# Start of Records for the exercise
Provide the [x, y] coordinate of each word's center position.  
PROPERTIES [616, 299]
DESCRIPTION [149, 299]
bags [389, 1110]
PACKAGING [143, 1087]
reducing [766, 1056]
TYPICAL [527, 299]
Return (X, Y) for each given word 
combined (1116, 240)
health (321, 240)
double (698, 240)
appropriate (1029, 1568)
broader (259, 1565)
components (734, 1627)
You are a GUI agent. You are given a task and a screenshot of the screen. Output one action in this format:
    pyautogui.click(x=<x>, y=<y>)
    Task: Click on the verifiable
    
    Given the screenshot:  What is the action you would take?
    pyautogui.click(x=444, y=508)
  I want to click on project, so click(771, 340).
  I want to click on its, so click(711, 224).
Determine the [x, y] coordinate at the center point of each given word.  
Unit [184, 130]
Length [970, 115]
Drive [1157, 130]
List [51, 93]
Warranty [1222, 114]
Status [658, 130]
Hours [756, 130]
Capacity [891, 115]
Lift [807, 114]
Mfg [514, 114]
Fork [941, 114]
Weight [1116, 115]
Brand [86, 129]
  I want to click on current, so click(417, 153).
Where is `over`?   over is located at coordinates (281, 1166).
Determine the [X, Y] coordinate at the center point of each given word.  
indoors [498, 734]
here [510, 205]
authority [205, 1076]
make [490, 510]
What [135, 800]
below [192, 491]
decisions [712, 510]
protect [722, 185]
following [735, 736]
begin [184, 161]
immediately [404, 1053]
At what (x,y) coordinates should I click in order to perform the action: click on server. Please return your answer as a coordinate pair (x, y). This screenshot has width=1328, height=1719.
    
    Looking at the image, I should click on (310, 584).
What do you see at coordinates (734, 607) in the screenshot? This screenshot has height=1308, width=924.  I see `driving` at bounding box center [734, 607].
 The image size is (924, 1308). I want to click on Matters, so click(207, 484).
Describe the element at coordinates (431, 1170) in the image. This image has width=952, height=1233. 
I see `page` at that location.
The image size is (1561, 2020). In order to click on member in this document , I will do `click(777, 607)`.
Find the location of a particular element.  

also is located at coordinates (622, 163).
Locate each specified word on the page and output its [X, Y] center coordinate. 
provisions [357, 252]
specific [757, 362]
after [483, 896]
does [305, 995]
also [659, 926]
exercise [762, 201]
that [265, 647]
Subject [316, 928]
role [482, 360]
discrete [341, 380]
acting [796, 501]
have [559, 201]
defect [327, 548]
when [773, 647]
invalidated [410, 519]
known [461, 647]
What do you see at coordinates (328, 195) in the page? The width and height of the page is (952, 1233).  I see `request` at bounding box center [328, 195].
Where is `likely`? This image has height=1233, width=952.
# End of Records for the exercise
**Written instruction**.
Rewrite the listing above with every "screenshot" changed to "screen capture", keeping everything else the same.

**Correct response**.
Provide the [x, y] coordinate of each word's center position.  
PROPERTIES [616, 299]
DESCRIPTION [149, 299]
bags [389, 1110]
PACKAGING [143, 1087]
reducing [766, 1056]
TYPICAL [527, 299]
Return (X, Y) for each given word 
combined (1116, 240)
health (321, 240)
double (698, 240)
appropriate (1029, 1568)
broader (259, 1565)
components (734, 1627)
You are a GUI agent. You are given a task and a screen capture of the screen. Output one action in this format:
    pyautogui.click(x=<x>, y=<y>)
    Task: Click on the verifiable
    
    Given the screen capture:  What is the action you would take?
    pyautogui.click(x=444, y=508)
  I want to click on project, so click(771, 340).
  I want to click on its, so click(711, 224).
Determine the [x, y] coordinate at the center point of each given word.  
Unit [184, 130]
Length [970, 115]
Drive [1157, 130]
List [51, 93]
Warranty [1222, 114]
Status [658, 130]
Hours [756, 130]
Capacity [891, 115]
Lift [807, 114]
Mfg [514, 114]
Fork [941, 114]
Weight [1116, 115]
Brand [86, 129]
  I want to click on current, so click(417, 153).
Where is `over`?   over is located at coordinates (281, 1166).
Determine the [X, Y] coordinate at the center point of each given word.  
indoors [498, 734]
here [510, 205]
authority [205, 1076]
make [490, 510]
What [135, 800]
below [192, 491]
decisions [712, 510]
protect [722, 185]
following [735, 736]
begin [184, 161]
immediately [404, 1053]
At what (x,y) coordinates should I click in order to perform the action: click on server. Please return your answer as a coordinate pair (x, y). This screen capture has width=1328, height=1719.
    
    Looking at the image, I should click on (310, 584).
What do you see at coordinates (734, 607) in the screen capture? This screen capture has height=1308, width=924.  I see `driving` at bounding box center [734, 607].
 The image size is (924, 1308). I want to click on Matters, so click(207, 484).
Describe the element at coordinates (431, 1170) in the image. This image has width=952, height=1233. 
I see `page` at that location.
The image size is (1561, 2020). In order to click on member in this document , I will do `click(777, 607)`.
Find the location of a particular element.  

also is located at coordinates (622, 163).
Locate each specified word on the page and output its [X, Y] center coordinate. 
provisions [357, 252]
specific [757, 362]
after [483, 896]
does [305, 995]
also [659, 926]
exercise [762, 201]
that [265, 647]
Subject [316, 928]
role [482, 360]
discrete [341, 380]
acting [796, 501]
have [559, 201]
defect [327, 548]
when [773, 647]
invalidated [410, 519]
known [461, 647]
What do you see at coordinates (328, 195) in the page? The width and height of the page is (952, 1233).  I see `request` at bounding box center [328, 195].
Where is `likely`? This image has height=1233, width=952.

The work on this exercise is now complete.